→ What needs to be done
Transcribe every record below word for word.

= Beginning of Section =

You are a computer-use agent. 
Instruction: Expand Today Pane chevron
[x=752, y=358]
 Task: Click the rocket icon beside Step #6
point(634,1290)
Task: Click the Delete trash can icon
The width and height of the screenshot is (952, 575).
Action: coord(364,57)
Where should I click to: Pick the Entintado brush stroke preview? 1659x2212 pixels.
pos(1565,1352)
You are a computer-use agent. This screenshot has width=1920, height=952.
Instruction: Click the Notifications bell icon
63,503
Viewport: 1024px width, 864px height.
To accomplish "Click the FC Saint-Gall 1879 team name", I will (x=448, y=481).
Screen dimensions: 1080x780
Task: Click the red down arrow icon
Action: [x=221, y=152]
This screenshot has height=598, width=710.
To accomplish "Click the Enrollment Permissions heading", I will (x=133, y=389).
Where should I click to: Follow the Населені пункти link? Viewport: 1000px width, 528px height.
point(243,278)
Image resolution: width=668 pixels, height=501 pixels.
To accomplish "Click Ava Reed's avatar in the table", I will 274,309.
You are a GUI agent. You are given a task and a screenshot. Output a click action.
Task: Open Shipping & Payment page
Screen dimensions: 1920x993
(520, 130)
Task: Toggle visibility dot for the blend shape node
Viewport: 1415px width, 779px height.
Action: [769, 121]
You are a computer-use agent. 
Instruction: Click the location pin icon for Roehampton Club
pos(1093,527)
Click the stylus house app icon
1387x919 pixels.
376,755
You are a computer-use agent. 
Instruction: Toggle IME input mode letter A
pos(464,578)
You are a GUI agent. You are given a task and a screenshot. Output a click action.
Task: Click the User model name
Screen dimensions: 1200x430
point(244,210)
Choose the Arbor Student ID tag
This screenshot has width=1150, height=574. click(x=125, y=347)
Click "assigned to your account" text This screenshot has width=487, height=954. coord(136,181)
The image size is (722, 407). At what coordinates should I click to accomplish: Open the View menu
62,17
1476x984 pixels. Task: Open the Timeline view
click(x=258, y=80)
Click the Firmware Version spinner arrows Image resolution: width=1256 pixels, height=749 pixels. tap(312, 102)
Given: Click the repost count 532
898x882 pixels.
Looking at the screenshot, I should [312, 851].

= End of Section =

→ Output below
You are a computer-use agent. 
Instruction: Expand Today Pane chevron
[x=752, y=358]
 Task: Click the rocket icon beside Step #6
point(634,1290)
Task: Click the Delete trash can icon
The width and height of the screenshot is (952, 575).
Action: coord(364,57)
Where should I click to: Pick the Entintado brush stroke preview? 1659x2212 pixels.
pos(1565,1352)
You are a computer-use agent. This screenshot has width=1920, height=952.
Instruction: Click the Notifications bell icon
63,503
Viewport: 1024px width, 864px height.
To accomplish "Click the FC Saint-Gall 1879 team name", I will (x=448, y=481).
Screen dimensions: 1080x780
Task: Click the red down arrow icon
Action: [x=221, y=152]
This screenshot has height=598, width=710.
To accomplish "Click the Enrollment Permissions heading", I will (x=133, y=389).
Where should I click to: Follow the Населені пункти link? Viewport: 1000px width, 528px height.
point(243,278)
Image resolution: width=668 pixels, height=501 pixels.
To accomplish "Click Ava Reed's avatar in the table", I will 274,309.
You are a GUI agent. You are given a task and a screenshot. Output a click action.
Task: Open Shipping & Payment page
Screen dimensions: 1920x993
(520, 130)
Task: Toggle visibility dot for the blend shape node
Viewport: 1415px width, 779px height.
Action: [769, 121]
You are a computer-use agent. 
Instruction: Click the location pin icon for Roehampton Club
pos(1093,527)
Click the stylus house app icon
1387x919 pixels.
376,755
You are a computer-use agent. 
Instruction: Toggle IME input mode letter A
pos(464,578)
You are a GUI agent. You are given a task and a screenshot. Output a click action.
Task: Click the User model name
Screen dimensions: 1200x430
point(244,210)
Choose the Arbor Student ID tag
This screenshot has width=1150, height=574. click(x=125, y=347)
Click "assigned to your account" text This screenshot has width=487, height=954. coord(136,181)
The image size is (722, 407). At what coordinates should I click to accomplish: Open the View menu
62,17
1476x984 pixels. Task: Open the Timeline view
click(x=258, y=80)
Click the Firmware Version spinner arrows Image resolution: width=1256 pixels, height=749 pixels. tap(312, 102)
Given: Click the repost count 532
898x882 pixels.
Looking at the screenshot, I should [312, 851].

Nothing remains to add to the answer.